Antik mitolojide nar Tanrıça Hera’ya adanmıştır. Eski çağlardan beri bilinen ve tüketilen nar, Yunan mitolojisinde Güzellik Tanrıçası Afrodit’in de kutsal meyvesidir. Nar meyvesi, sahip olduğu çok sayıda tohum ve kırmızı rengiyle, kadının üretkenliğini ve bekaretin evlilikte kaybedilmesini sembolize eder. Antik kültürler için kadınlığı en güçlü temsil eden meyvedir. Günümüz Anadolu’sunda nar ve elmaya atfedilen kültürel değer benzerdir. Sumerliler’de görülen “huluppu ağacı”, Asurlular’da “hayat ağacı” veya “sonsuzluk/ölümsüzlük ağacı” olarak adlandırılmış ve söz konusu ağaç, nar ağacı olarak betimlenmiştir. “Hayat ağacı” kavramı ise, Tevrat’ta “sonsuzluk ağacı” veya “iyiliği-kötülüğü bilme” ağacı olarak karşımıza çıkmaktadır. Dolayısıyla “iyiliği-kötülüğü bilme ağacı”, diğer Kutsal Kitaplar’da geçen “yasak ağaç” motifini hatırlatmaktadır.

Anadolu’nun bazı yörelerinde, yeni evlenen çiftlere “çok çocukları olması” dileğiyle, çocuğu olmayan kadınlara ise, tedavi amacıyla nar taneleri yedirilmektedir. Kybele' nin bir sürü adı vardır. Örneğin Nana, Marienne Dindymene Sipylene (Siylos Yamanlar ya da Manisa dağı demektir). (***)

Bugün, Ege Bölgesi’nde yürütülen arkeolojik kazı çalışmalarında bulunmuş olan pek çok esere İzmir Arkeoloji Müzesi ev sahipliği yapıyor. Orta kat, yani giriş katında mermer ve taş heykeltıraşlık eserleri sergilenmektedir. Bu salonda M.Ö. 330 - 30-M.S. 395 Roma dönemlerine ait eserler bulunmaktadır. Kibele heykelcikleri, mezar ve adak stelleri büyüleyici güzelliktedir.

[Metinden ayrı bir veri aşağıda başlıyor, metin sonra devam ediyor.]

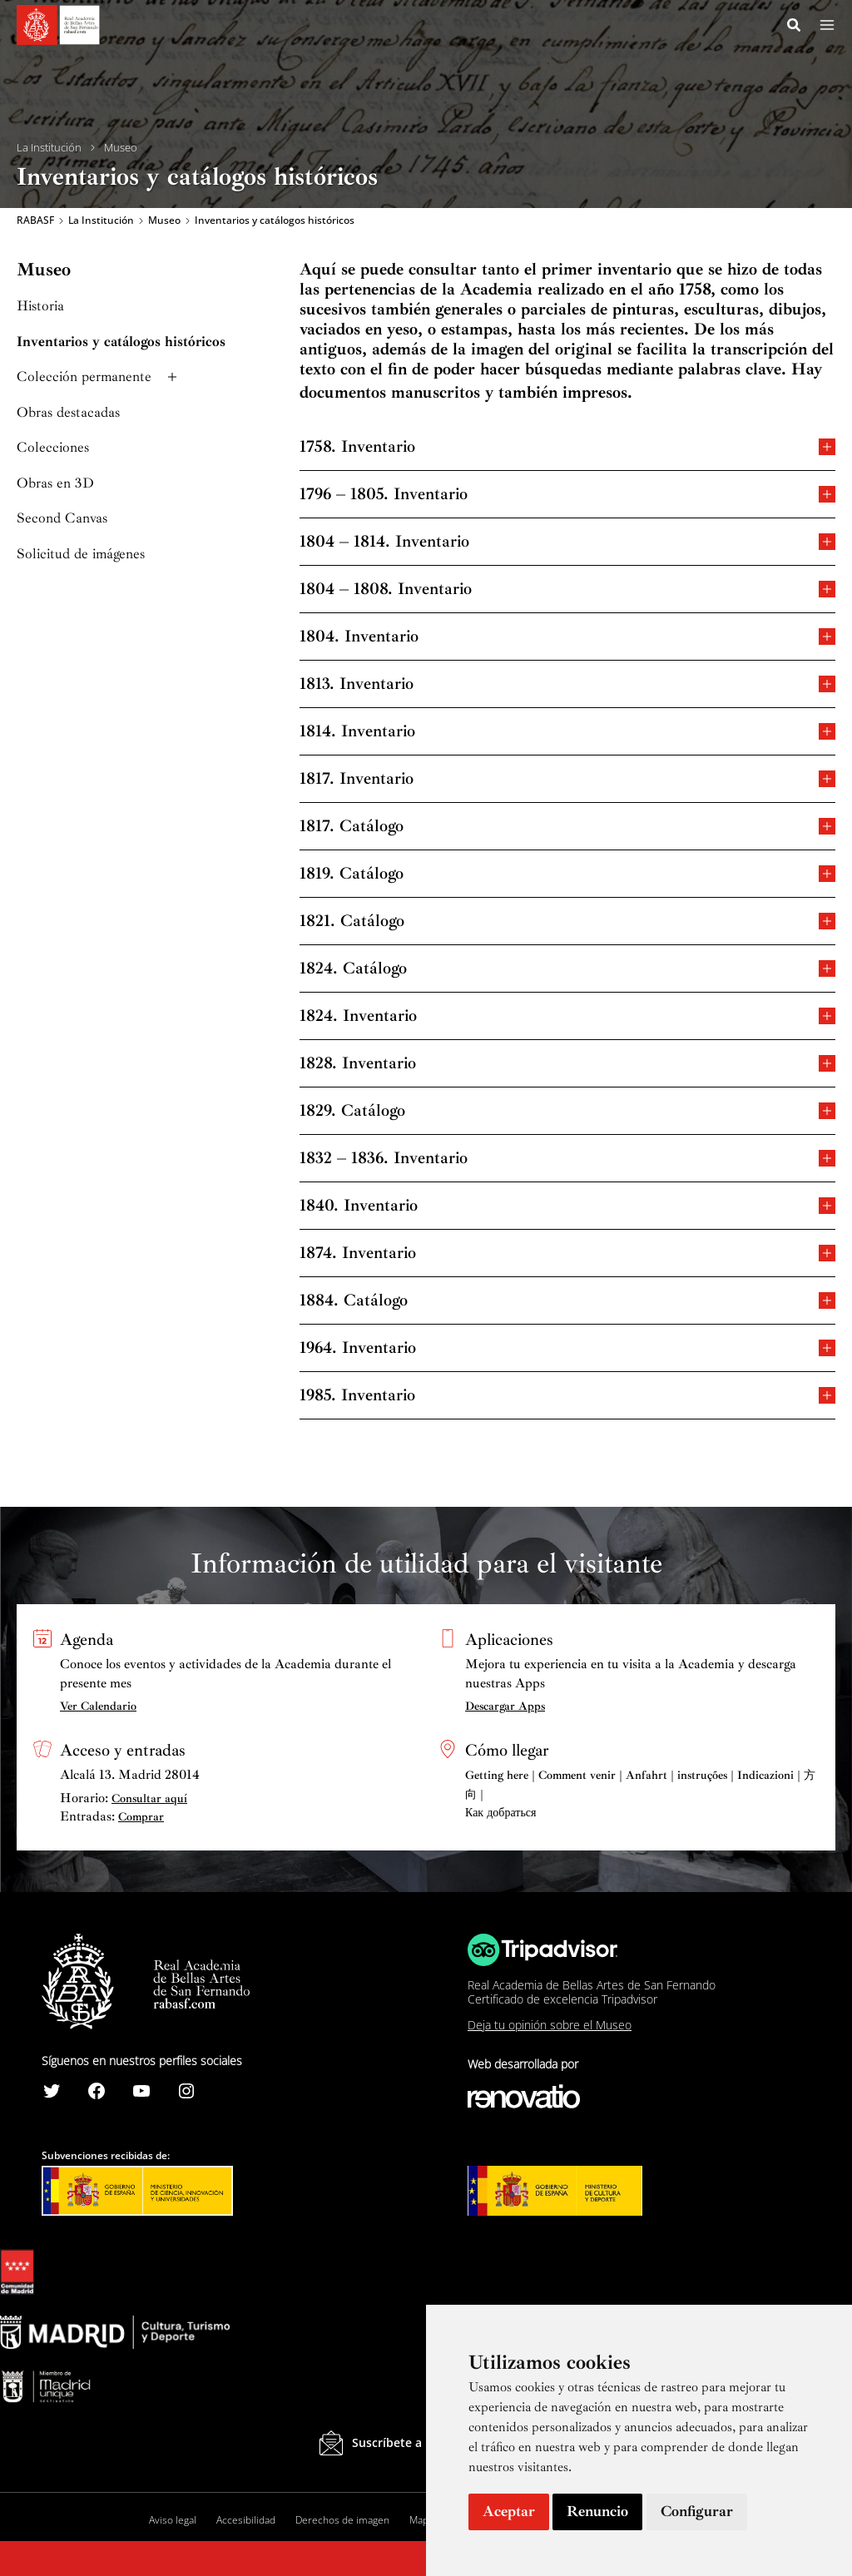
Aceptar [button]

Bu Kibele Mezar Steli dikdörtgen formludur. Kompozisyon alanı düz bir bant ile çerçevelenmiştir. Kabartma konusunun merkez figürü tanrıça Kybele’dir. Aşağı sarkıtılan sağ elinde libasyon kabı (phiale) tutar. Sol kol dirsekten kırılarak yukarı kaldırılmıştır. Bu elde kutsal müzik aleti bulunmaktadır. Yüz uzuvları silinmesine karşın uzun saçların alnın ortasından ayrılarak omuzlara döküldüğü açıkça görülmektedir. Kybele’nin sağındaki figür, sakalsız genç bir erkeğin, khiton ve khlamys ile tasvir edilmiş olabileceğini gösterir. Sol taraftaki erkek ise daha yaşlıdır. Sahne, alt köşelerde tanrıçanın sağında ve solunda karşılıklı oturan iki aslan motifi ile tamamlanmıştır.

İzmir Arkeoloji müzesinde Kibele sağ elinde libasyon kabı (phiale) tutar. Bu kap, yuvarlak formun içinde bir nokta olarak betimlenmiş.

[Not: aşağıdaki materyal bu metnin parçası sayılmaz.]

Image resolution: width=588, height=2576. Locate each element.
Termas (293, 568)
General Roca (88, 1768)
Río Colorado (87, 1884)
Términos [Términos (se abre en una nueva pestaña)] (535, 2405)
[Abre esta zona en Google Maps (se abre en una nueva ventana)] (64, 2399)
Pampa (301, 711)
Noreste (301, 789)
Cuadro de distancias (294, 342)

İlk zamanlar Kyble'nin elinde tuttuğu nar değişerek Roma döneminde şifa kabı olarak karşımıza çıkmaktadır.

Narın Mevsimi, Aşkın Mevsimidir:

Tanrıça Kybele dünya var olduğundan beri tüm uygarlıkları ziyaret edermiş. Bazı uygarlıklar onu başlarına taç ederlermiş. Hatta, Frigyalılar ona ‘Matar Kubileya’ yani dağların annesi ismini vermişler. Her gittiği yerde bugünkü İzmir'den! Sipylos’tan (Yamanlar) bahsedermiş. Güzel memleketini, doğduğu dağları her yerde anlatırmış. Yerüzünün bereket tanrıçası olduğu için başındaki taç yer yüzünde inşa edilen bir kuleymiş. Tanrıçanın arabasına iki aslan koşuluymuş. Boynuna sardığı şal bereketli memelerini belki de elinde tuttuğu narlarını gizlermiş.

İzmir'de bu mevsimde ağaçlar kıpkırmızı narlarla süslenmiş görsel bir şölene dönüşmüş durumda. Yenilmezliğin ve güçlülüğün sembolü bu meyve aynı zamanda verimliliğin, üretkenliğin ve bolluğun simgesi. Narın mevsimi, aşkın mevsimi. Narı tarif etmek Güzel İzmir'i tarif etmek gibi.. Ne dersiniz?